1. To make the dashi (as the kombu stock is called) just put water in a medium pot and add the piece of kombu, bring it to a boil. Add the package of bonito and let sit for 10 minutes off of the heat. Strain through a fine sieve.

2. Next add the pea shoots and bring to a slow simmer just to wilt the pea shoots a bit.

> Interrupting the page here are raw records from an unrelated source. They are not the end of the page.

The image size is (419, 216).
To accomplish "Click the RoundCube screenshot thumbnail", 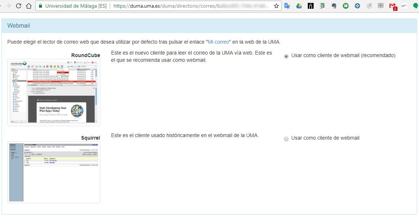I will coord(54,92).
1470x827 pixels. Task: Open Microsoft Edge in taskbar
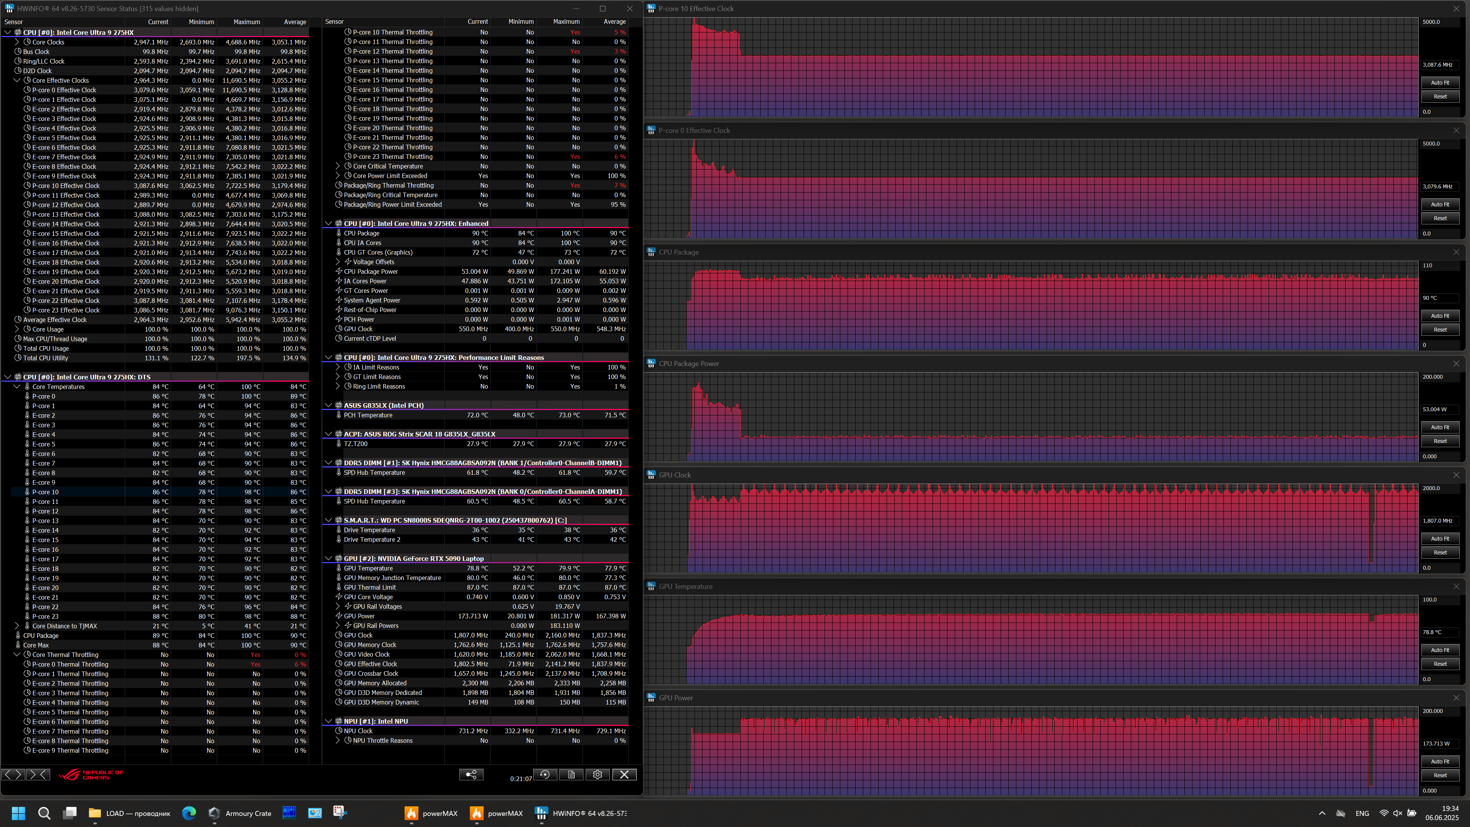coord(189,813)

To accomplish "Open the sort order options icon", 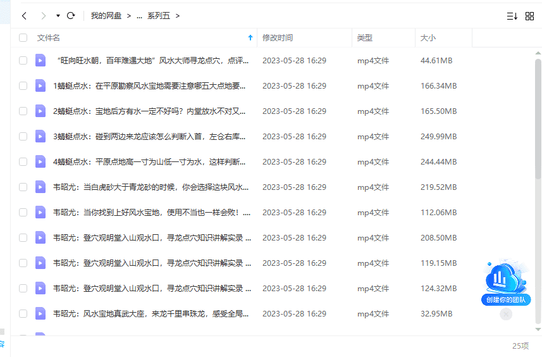I will pos(512,16).
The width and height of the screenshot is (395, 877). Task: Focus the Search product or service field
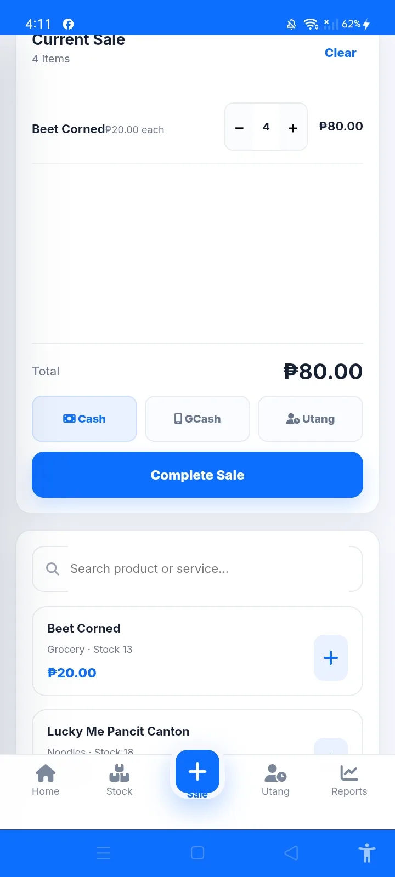(198, 569)
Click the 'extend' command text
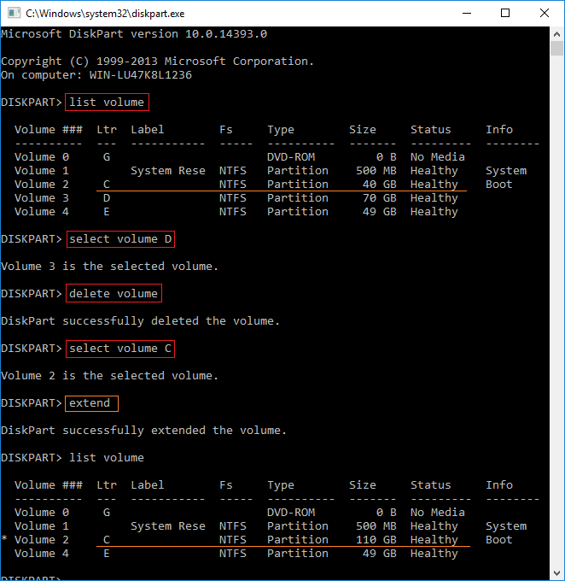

3. Empty about 1/2 cup of the hot broth into a separate bowl and mix in the miso. This way the miso is incorporated into the hot liquid and you can pour this back into the pot. Stir it in well and taste. Decide if you need to add more miso. You don’t want to bring miso to a boil so just let this sit on the stove while you work on the wontons.

Photobucket

4. In a skillet heat head sesame oil and olive oil. Add onion to the mixture and cook on a low heat til nice and golden brown.

5. In a small mixing bowl add mashed sweet potato, cooked onion and juice of one lime. Season with salt to taste.

6. Now the fun part! Wrapping up the wontons. There are so many ways to do this but for soup I like to start out with the wrapper diagonal to me… Photobucket Next, take a little bit of water on your finger and run it alone the edges of the wonton. (You could also use egg white if you like) Then fold the wrapper in half to a triangle. Photobucket Next, put a little more water or egg on the left and right corners and bring them up and press them together.

Next, dab a bit of water or egg on the pointy edge still sticking up and bring it around the wonton and stick it down.

Photobucket

7. In a medium saucepan bring salted water to a boil. Add the wontons and cook for 5 minutes.

8. In the meantime heat up the miso to not yet a boil, but a comfortable eating temperature.

9. Remove the cooked wontons into 4 serving bowls and spoon hot miso broth over them. Throw some thinly sliced scallion on top to serve.

* I like to buy the bonito flakes that come in one big package but inside are in little individual packages. Like this… http://www.amazon.com/Dried-Bonito-Flakes-Pack-ChefShop/dp/B000UWE6OY I always find that one package is just enough for 4 - 6 cups of dashi.

Also, on the wonton folding tip, this is something I just experiment with every time I use them. If you buy a package of wonton wrapper the best part is that there are like 50 of them and you can practice and the ones that aren’t perfect for you to serve you can throw in a pan with some HOT oil and fry for a delicious snack.